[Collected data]
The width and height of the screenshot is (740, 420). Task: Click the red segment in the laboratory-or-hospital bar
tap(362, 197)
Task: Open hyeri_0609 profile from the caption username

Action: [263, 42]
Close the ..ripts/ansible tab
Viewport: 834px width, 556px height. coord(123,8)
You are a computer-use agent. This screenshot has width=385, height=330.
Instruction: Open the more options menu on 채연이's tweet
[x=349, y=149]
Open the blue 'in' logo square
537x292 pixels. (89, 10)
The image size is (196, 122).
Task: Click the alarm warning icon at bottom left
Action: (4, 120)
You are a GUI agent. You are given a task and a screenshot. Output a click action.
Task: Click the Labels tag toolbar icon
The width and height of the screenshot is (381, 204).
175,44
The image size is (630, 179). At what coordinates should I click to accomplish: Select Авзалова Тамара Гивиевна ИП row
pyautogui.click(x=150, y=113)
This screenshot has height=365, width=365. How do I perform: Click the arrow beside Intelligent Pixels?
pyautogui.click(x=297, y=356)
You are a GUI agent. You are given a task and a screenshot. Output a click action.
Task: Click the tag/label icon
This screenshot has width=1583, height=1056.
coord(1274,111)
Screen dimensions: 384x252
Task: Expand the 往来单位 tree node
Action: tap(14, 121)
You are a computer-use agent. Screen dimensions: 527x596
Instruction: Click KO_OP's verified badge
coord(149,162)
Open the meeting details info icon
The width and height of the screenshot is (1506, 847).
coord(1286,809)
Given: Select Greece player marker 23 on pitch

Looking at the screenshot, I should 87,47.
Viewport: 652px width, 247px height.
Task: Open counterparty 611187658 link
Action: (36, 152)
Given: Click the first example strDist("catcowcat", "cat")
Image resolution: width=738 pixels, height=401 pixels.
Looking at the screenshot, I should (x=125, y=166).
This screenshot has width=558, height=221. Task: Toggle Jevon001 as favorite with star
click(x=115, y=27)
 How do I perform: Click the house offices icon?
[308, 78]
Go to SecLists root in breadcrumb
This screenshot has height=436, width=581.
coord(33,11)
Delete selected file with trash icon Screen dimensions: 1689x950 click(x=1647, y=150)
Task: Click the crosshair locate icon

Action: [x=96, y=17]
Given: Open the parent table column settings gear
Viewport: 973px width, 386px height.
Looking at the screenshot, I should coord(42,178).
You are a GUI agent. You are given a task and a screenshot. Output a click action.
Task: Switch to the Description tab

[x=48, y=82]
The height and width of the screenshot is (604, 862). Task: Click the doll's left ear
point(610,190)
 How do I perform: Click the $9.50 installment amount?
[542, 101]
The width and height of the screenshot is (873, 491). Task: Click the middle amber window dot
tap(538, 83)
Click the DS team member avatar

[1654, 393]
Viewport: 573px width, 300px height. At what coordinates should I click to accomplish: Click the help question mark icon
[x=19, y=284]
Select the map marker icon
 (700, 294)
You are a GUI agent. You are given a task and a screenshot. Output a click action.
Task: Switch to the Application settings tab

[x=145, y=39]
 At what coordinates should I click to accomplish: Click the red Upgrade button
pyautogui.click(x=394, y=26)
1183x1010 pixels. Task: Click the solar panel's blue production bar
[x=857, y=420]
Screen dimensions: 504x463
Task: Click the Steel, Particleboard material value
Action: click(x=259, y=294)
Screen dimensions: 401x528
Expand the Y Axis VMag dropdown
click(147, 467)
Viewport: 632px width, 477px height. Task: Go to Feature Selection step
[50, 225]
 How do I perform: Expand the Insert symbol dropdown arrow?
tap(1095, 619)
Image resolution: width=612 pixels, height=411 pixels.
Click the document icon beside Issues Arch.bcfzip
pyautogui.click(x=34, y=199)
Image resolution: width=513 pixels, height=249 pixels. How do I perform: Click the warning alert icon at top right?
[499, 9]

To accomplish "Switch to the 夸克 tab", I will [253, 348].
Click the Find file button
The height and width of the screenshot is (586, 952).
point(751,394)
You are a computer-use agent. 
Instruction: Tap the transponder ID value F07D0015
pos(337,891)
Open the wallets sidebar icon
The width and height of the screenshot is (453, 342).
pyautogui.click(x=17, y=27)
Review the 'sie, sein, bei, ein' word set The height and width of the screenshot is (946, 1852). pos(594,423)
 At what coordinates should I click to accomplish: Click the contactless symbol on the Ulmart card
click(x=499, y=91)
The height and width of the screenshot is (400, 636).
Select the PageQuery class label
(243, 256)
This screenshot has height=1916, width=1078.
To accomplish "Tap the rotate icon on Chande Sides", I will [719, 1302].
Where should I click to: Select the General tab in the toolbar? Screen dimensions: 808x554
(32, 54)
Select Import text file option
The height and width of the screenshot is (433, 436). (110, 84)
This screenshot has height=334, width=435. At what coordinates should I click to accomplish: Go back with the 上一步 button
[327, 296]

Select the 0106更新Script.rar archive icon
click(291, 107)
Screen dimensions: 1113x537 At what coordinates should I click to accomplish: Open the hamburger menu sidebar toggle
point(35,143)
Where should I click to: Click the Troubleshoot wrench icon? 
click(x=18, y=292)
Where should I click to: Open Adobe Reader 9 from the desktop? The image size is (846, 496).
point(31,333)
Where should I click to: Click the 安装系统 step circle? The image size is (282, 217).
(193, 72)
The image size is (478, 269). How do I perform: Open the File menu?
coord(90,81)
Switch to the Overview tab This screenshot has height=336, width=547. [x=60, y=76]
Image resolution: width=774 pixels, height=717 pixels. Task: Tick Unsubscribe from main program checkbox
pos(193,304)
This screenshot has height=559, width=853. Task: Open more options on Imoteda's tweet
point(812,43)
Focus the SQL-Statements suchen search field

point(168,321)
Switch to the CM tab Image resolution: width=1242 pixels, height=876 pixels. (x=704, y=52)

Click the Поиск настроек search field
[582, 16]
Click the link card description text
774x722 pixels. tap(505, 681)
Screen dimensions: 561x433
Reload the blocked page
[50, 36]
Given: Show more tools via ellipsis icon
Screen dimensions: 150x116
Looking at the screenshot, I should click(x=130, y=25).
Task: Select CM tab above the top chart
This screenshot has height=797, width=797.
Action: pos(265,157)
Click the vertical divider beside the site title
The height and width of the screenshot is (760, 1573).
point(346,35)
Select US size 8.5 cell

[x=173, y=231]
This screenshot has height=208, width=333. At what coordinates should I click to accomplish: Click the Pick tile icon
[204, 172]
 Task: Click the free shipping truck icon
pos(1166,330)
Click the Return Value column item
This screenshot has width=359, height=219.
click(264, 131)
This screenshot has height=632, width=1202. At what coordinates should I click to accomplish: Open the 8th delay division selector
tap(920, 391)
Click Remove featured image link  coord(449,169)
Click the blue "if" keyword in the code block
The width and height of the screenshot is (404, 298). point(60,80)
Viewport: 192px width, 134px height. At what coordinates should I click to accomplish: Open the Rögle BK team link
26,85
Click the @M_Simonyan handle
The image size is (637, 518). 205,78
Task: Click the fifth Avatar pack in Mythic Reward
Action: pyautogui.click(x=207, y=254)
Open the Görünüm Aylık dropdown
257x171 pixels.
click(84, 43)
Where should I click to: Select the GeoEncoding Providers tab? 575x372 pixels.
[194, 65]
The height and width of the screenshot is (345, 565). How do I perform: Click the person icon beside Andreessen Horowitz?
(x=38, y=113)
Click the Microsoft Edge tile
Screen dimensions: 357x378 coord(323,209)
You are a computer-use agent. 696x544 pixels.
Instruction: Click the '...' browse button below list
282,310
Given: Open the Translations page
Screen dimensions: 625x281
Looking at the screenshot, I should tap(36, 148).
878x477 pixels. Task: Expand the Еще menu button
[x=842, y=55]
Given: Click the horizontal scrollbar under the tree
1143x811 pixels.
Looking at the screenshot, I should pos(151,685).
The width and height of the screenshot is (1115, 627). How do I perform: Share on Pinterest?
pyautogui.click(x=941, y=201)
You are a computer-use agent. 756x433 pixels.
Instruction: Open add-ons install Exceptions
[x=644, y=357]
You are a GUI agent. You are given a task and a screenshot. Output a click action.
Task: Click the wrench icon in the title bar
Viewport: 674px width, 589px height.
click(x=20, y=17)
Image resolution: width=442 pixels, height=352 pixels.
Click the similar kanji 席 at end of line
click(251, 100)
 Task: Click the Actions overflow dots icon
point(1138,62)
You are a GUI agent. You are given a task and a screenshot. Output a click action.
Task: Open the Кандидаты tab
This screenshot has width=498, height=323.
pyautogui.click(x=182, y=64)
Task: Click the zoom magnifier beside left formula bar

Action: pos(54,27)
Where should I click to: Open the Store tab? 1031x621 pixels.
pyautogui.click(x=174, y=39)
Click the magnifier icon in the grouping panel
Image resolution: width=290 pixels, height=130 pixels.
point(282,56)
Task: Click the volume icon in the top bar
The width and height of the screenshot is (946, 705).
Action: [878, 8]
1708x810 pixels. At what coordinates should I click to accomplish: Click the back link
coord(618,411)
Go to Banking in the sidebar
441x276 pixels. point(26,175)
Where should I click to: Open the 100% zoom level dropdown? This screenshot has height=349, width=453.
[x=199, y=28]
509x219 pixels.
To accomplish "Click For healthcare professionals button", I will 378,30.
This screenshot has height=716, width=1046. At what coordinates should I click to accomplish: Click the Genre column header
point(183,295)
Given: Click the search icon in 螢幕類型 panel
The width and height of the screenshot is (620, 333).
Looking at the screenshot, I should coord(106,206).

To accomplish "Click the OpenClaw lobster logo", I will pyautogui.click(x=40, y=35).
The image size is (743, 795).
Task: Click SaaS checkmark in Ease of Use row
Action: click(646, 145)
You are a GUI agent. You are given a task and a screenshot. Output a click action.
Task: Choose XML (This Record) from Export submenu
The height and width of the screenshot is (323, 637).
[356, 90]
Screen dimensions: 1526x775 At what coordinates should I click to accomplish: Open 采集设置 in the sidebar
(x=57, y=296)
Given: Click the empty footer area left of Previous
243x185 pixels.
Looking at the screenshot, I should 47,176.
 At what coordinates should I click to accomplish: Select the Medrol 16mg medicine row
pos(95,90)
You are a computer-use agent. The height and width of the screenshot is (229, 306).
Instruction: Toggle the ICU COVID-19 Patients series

Exercise instructions
Which lines of the records above contain the word "computer"? Report each one in full.

Exercise response
You are a computer-use agent. This screenshot has width=385, height=330.
You are a computer-use agent. Screen dimensions: 527x596
You are a computer-use agent. 
You are a computer-use agent. 696x544 pixels.
You are a computer-use agent. 756x433 pixels.
You are a computer-use agent. The height and width of the screenshot is (229, 306).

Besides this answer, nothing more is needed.